Oleh Ferry Fathurokhman SH MH Ph.D
Dekan Fakultas Hukum Universitas Sultan Ageng Tirtayasa
Tulisan ini khusus dibuat untuk anda yang menjadi pemimpin dan memiliki jiwa kepemimpinan. Saya tumbuh dalam beragam organisasi dan tenggelam dalam buku-buku kepemimpinan tulisan Dale Carnegie, John C Maxwell, Steven R Covey dan sejenisnya sebagai bekal dalam memimpin organisasi dan kelembagaan, bahkan saya juga mempelajari buku pegangan para diktator Niccolò Machiavelli berjudul il principe yang diterjemahkan dalam bahasa Inggris The Prince, dan Sang Pangeran dalam Bahasa Indonesia.
Tapi sesungguhnya, dari sekian literatur tentang kepemimpinan, prinsip-prinsip dan praktek tentang kepemimpinan, keadilan, dan integritas dapat mudah dijumpai dalam kepemimpinan Nabi Muhammad SAW dan Khulafau Rasyidin (Abu Bakar, Umar bin Khattab, Ustman bin Affan, Ali bin Abu Thalib).
Tak peduli agama, dan ras apa pun, Islam mengajarkan keadilan.
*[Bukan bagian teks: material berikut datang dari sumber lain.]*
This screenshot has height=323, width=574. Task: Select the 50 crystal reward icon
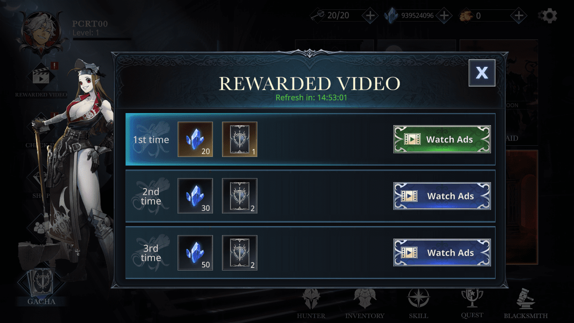pos(195,253)
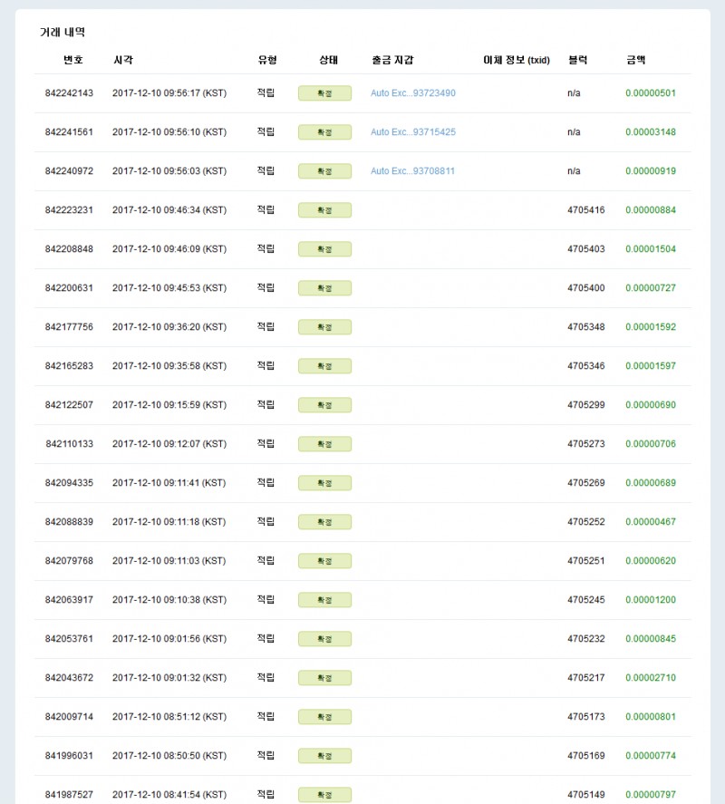Click the 거래 내역 section title
This screenshot has height=804, width=725.
(x=63, y=33)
Seorang Yahudi mendapatkan keadilan saat rumahnya hendak digusur, Ali bin Abi Thalib kalah dalam perkara pencurian melawan seorang Yahudi karena tak memiliki bukti yang cukup, yang hakimnya adalah Umar bin Khattab saat itu.
Kita dibekali akal pikiran dan nurani yang ‘built-in’ ada dalam diri untuk bekal dalam mengambil keputusan. Keputusan yang diambil secara tergesa-gesa, emosional, dan bisikan yang tidak diklarifikasi akan menjadikan kita pemimpin yang mengarah pada kediktatoran.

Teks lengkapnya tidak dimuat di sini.